Code Sample, a copy-pastable example if possible

import pandas as pd
import numpy as np
print("Pandas version: ", pd.__version__) # mine: 0.21.0
print("Numpy version: ", np.__version__) # mine: 1.13.3

# generate some data
data = np.random.randn(1,20)
target = np.array( ['Test'] * len(data) ).reshape(-1,1)

data_and_target = np.hstack((data, target))
data_and_target_cols = ["c" + str(i) for i in range(data.shape[1])] + ['target']
data_and_target_df = pd.DataFrame(data_and_target, columns=data_and_target_cols)

print(data_and_target_df[data_and_target_df.columns.difference(['target'])].columns)

# the column order I would have expected / "workaround"
print(data_and_target_df[data_and_target_df.columns.values[~data_and_target_df.columns.str.contains('target')]].columns )

Problem description

  • I assumed that pandas.columns.difference has the same functionality as the longer expression given above under workaround.

  • It took me a long time to discover that "Index.difference" does not only remove the column but also sorts them in a lexical order.

  • This can cause major issues e.g. when transforming the table into numpy via DataFrame.values while not tracking columns.

  • It took me a long time to figure out that the degraded performance in my system was due to this call. I now know that the sorting is a documented feature; but maybe this is not an ideal behavior.

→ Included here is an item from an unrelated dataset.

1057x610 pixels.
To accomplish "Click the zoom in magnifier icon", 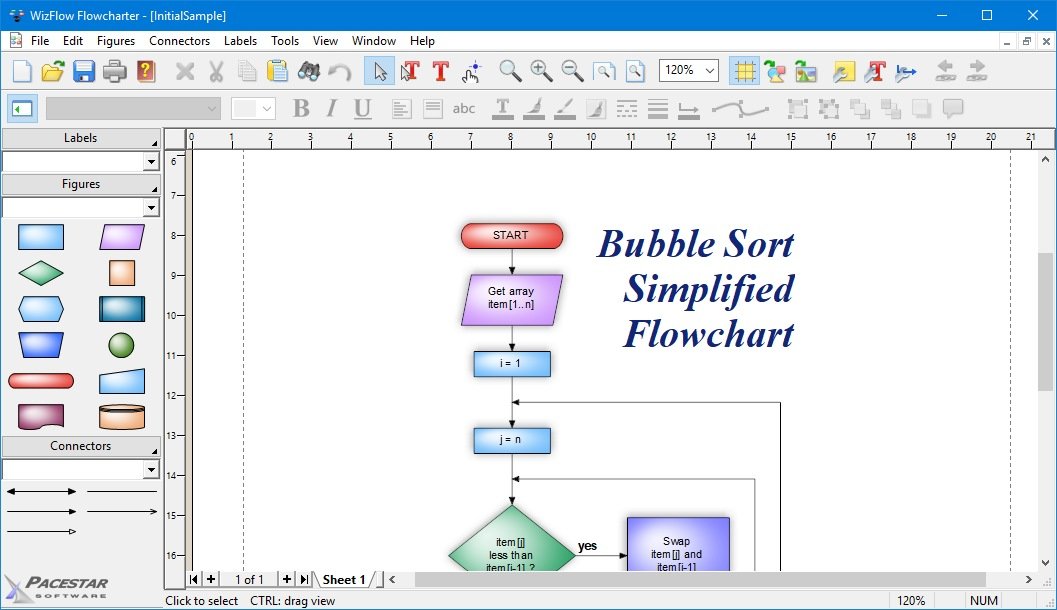I will tap(541, 71).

  • By reporting this I would like to put this to the discussion

Output of pd.show_versions()

INSTALLED VERSIONS ------------------ commit: None python: 3.5.3.final.0 python-bits: 64 OS: Windows OS-release: 10 machine: AMD64 processor: Intel64 Family 6 Model 158 Stepping 9, GenuineIntel byteorder: little LC_ALL: None LANG: None LOCALE: None.None pandas: 0.21.0 pytest: None pip: 9.0.1 setuptools: 33.1.1.post20170320 Cython: None numpy: 1.13.3 scipy: 0.19.0 pyarrow: None xarray: None IPython: 5.3.0 sphinx: None patsy: 0.4.1 dateutil: 2.6.0 pytz: 2017.2 blosc: None bottleneck: None tables: 3.4.2 numexpr: 2.6.2 feather: None matplotlib: None openpyxl: None xlrd: None xlwt: None xlsxwriter: None lxml: None bs4: None html5lib: 0.999 sqlalchemy: None pymysql: None psycopg2: None jinja2: 2.9.5 s3fs: None fastparquet: None pandas_gbq: None pandas_datareader: None

Comment From: jreback

duplicate of https://github.com/pandas-dev/pandas/issues/17839

we are going to add a sort= option. not sure we can change the default though.

this IS documented.

Comment From: scholz

Thanks Jeff - sorry I overlooked the dupe.